Copy the lines from the one containing "Where should I" through the one containing "tap(326, 202)" word for word, and leave the pictures out of your copy.

[start of Extracted entries]

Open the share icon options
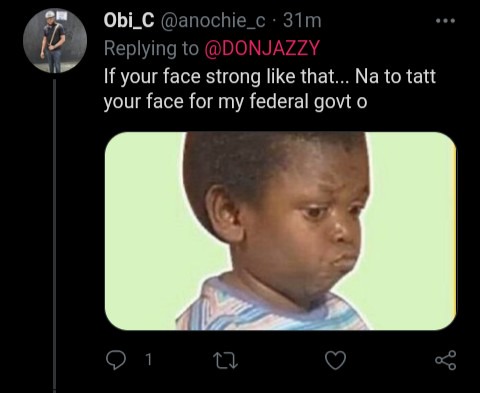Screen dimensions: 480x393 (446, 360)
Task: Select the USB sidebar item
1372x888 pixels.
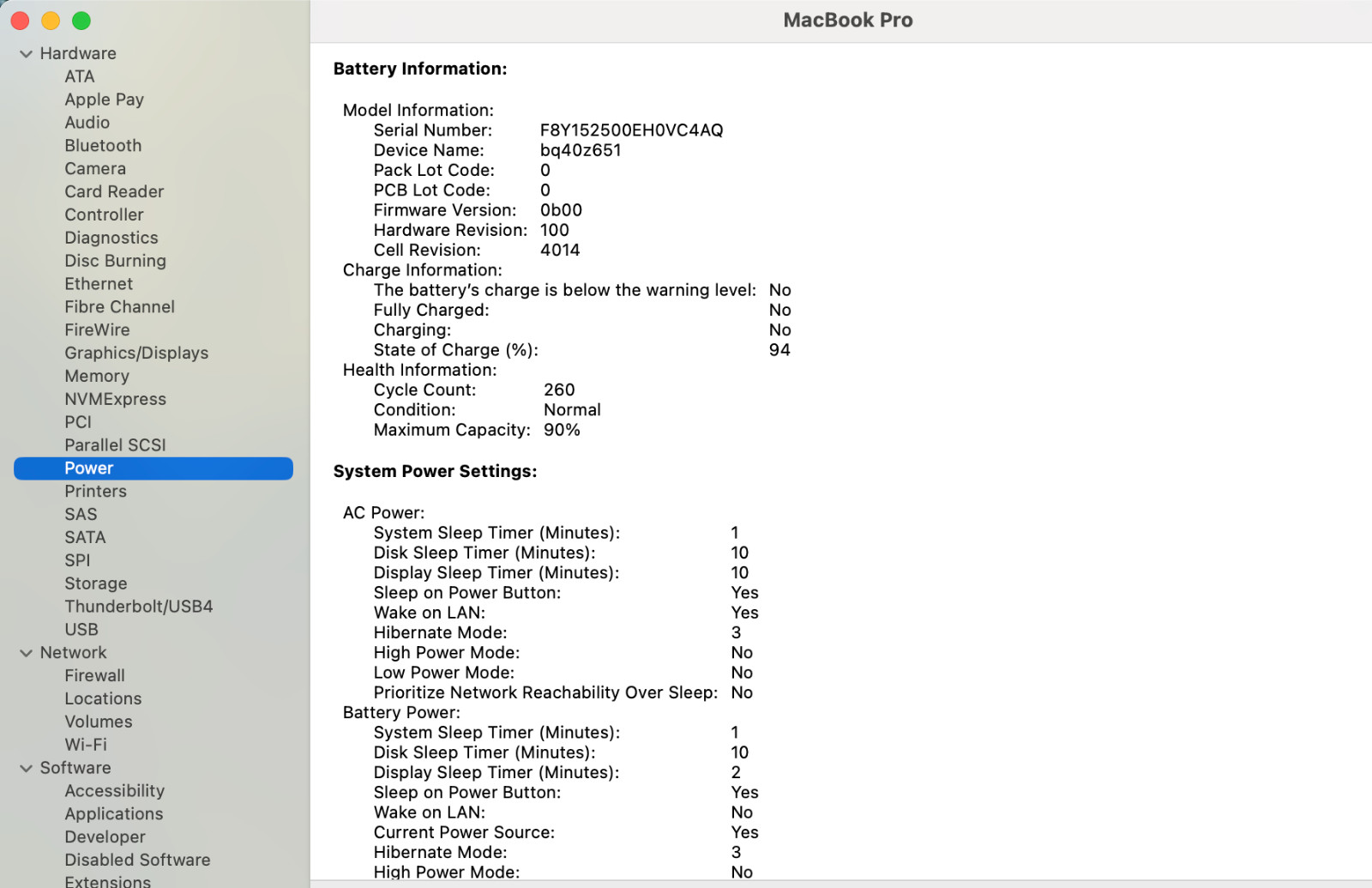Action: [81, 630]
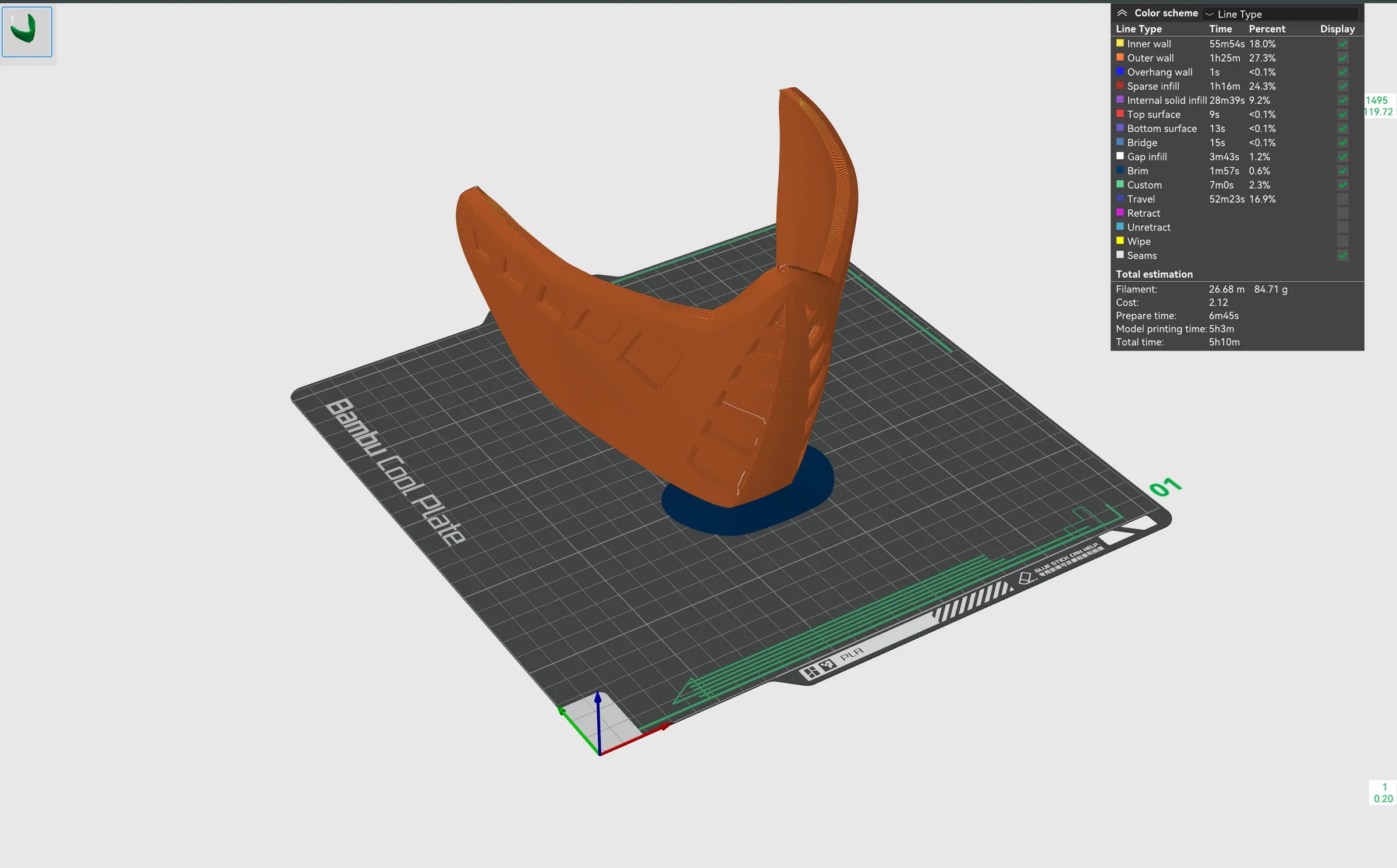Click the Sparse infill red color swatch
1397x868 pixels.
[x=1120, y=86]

[end of Extracted entries]
[start of Extracted entries]

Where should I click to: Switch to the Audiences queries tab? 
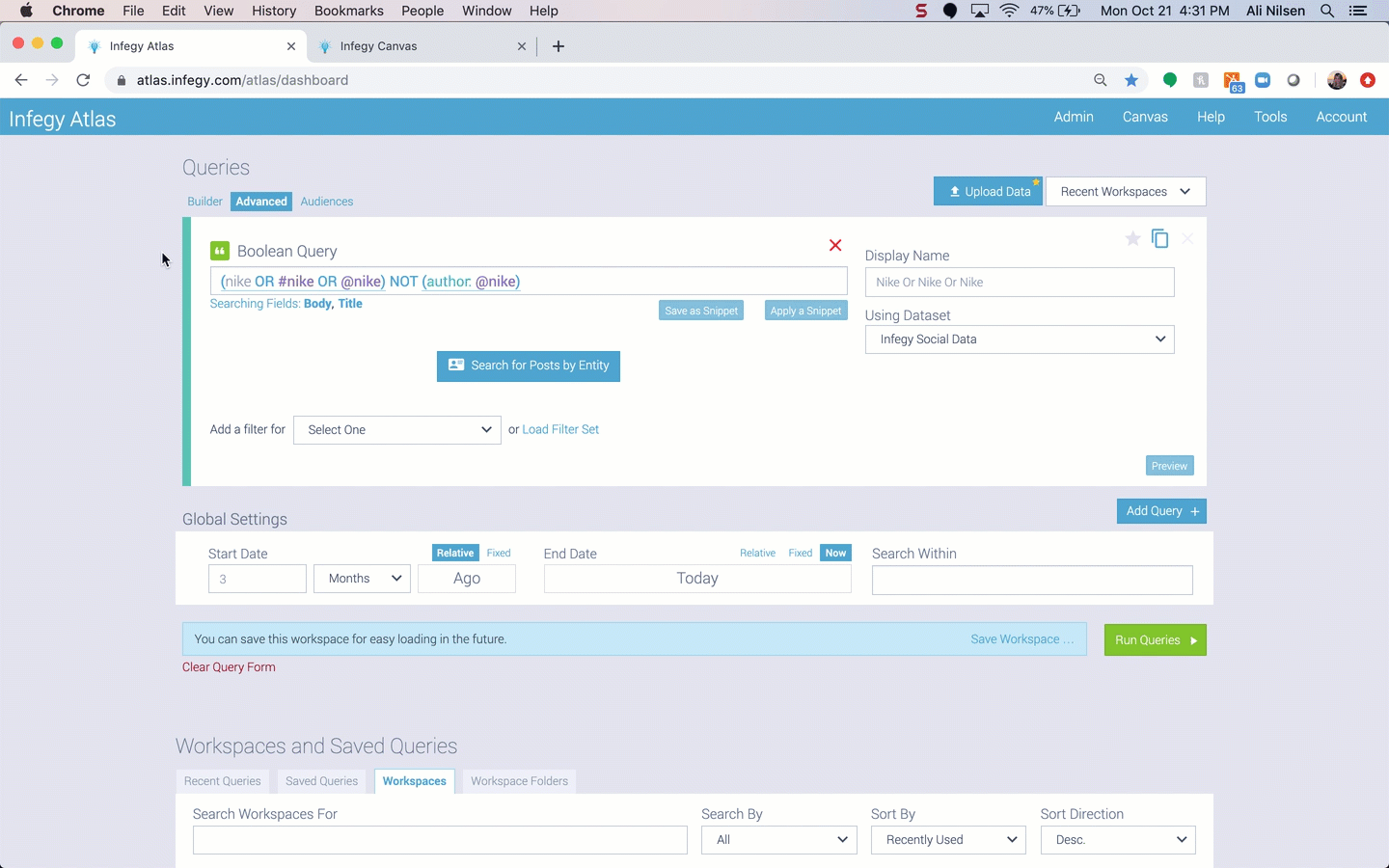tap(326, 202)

[end of Extracted entries]

The completed task
Where should I click to: Switch to the Audiences queries tab? 
tap(326, 202)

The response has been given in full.